Была половина третьего ночи, когда Александр отправился обратно к месту службы. На вахту опаздывать нельзя ни в коем случае. С дисциплиной тут строго. А мосты ночью разведены. Хорошо еще, что ординарец его отца Аркадий подвез Александра прямо с Петроградской стороны на маленьком служебном катере прямо к портовому пирсу, где его взяли на борт небольшого буксира, идущего в нужном направлении. Моряки всегда помогали друг другу, так было заведено на флоте, а флотские традиции — они почти священные. Потому еще ни разу за время его службы не случилось, чтобы Лебедев не смог добраться из Ленинграда в Кронштадт тогда, когда ему это было необходимо, или наоборот, из Кронштадта в Ленинград.
После нелегкой беседы с отцом, Лебедев плыл обратно на эсминец.

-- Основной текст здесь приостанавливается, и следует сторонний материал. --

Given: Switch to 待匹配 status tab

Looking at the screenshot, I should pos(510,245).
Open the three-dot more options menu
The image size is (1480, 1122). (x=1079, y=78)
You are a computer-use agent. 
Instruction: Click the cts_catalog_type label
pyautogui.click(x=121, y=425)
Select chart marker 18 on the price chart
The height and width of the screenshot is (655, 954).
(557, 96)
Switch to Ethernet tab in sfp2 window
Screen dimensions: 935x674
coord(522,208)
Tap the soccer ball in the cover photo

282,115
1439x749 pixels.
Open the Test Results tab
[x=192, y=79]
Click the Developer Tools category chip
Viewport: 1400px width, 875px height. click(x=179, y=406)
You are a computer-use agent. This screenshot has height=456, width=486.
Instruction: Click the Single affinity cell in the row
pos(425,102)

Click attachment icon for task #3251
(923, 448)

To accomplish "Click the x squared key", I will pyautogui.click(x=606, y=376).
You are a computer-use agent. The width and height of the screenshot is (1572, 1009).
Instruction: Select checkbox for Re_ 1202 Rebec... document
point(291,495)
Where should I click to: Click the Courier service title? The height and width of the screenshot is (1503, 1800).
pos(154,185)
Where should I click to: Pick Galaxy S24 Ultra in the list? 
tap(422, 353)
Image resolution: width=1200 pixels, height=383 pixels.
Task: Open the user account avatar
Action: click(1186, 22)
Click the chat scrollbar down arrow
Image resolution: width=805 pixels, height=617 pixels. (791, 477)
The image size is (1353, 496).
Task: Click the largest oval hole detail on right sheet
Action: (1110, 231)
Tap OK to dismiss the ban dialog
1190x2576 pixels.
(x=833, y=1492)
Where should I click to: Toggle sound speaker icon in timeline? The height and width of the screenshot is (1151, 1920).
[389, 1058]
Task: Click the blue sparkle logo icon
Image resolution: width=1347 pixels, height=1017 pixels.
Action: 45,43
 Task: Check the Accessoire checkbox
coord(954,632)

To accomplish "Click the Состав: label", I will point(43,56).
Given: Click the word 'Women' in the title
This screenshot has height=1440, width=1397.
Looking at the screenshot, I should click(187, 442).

Начиналось время белых ночей. Хоть ночь и была довольно светлой, но первое, что бросалось в глаза в ночном городе — это полное отсутствие яркой подсветки. Электрическое освещение улиц кое-где, особенно в центре, присутствовало, но оно не было ярким и выглядело не насыщенным, а довольно жидким и тусклым. На месте, где стоял тот новый жилой комплекс, откуда Лебедев «провалился» в собственное прошлое, не светилось почти ничего. Огромного жилого района на юго-западе просто не существовало. Вместо него южнее Угольной гавани светились несколько домиков в пригородном поселке Урицк, а дальше на побережье залива находился большой неосвещенный участок до самой Стрельны. Да и там почти ничего не светилось. Свет был дальше, в Петергофе. Вот на этот темный участок от Урицка до Петергофа и встанут немцы уже в сентябре, если он не сможет предотвратить такое плачевное развитие событий.
Глава 6
Лебедев вернулся на эсминец за четверть часа до начала вахты, и все, что он успел на корабле до нее, так это посетить гальюн. Он поднялся на мостик за две минуты до пересменки и поздоровался со старпомом. Синицын кивнул ему сонно, расписался в судовом журнале и, спустившись по трапу, пошел в свою каюту спать. Лебедев тоже не выспался, проспав дома лишь пару часов. Но, из-за обилия впечатлений и эмоций, в сон его не клонило. Он был рад, что сонный старпом не заметил, что он заступил на вахту не совсем трезвый. Ведь накануне они с отцом прикончили вдвоем поллитровую бутыль коньяка. Вот как ему отец поверит, если сказал, что бросил пить, но тут же опрокинул за разговором с отцом несколько стопок? К счастью, коньяк оказался качественным, и голова после него не болела. А вообще-то, надо было с этой привычкой завязывать, как можно скорее, пока печень не угробил. Пора преодолеть свою инфантильность. Ему, обладающему теперь сознанием и мудростью старика, было очень неловко за все свои нелицеприятные поступки, связанные с злоупотреблением алкоголем в училище. Сейчас он сознавал, что своим поведением мог сильно помешать отцу в карьерном росте. К счастью, все обошлось. Теперь же он бросит пить. В прошлой реальности он избавился от привычки к пьянству только тогда, когда после тяжелого ранения жизнь его уже висела на волоске. Но избавился же! Иначе, наверное, не прожил бы так долго.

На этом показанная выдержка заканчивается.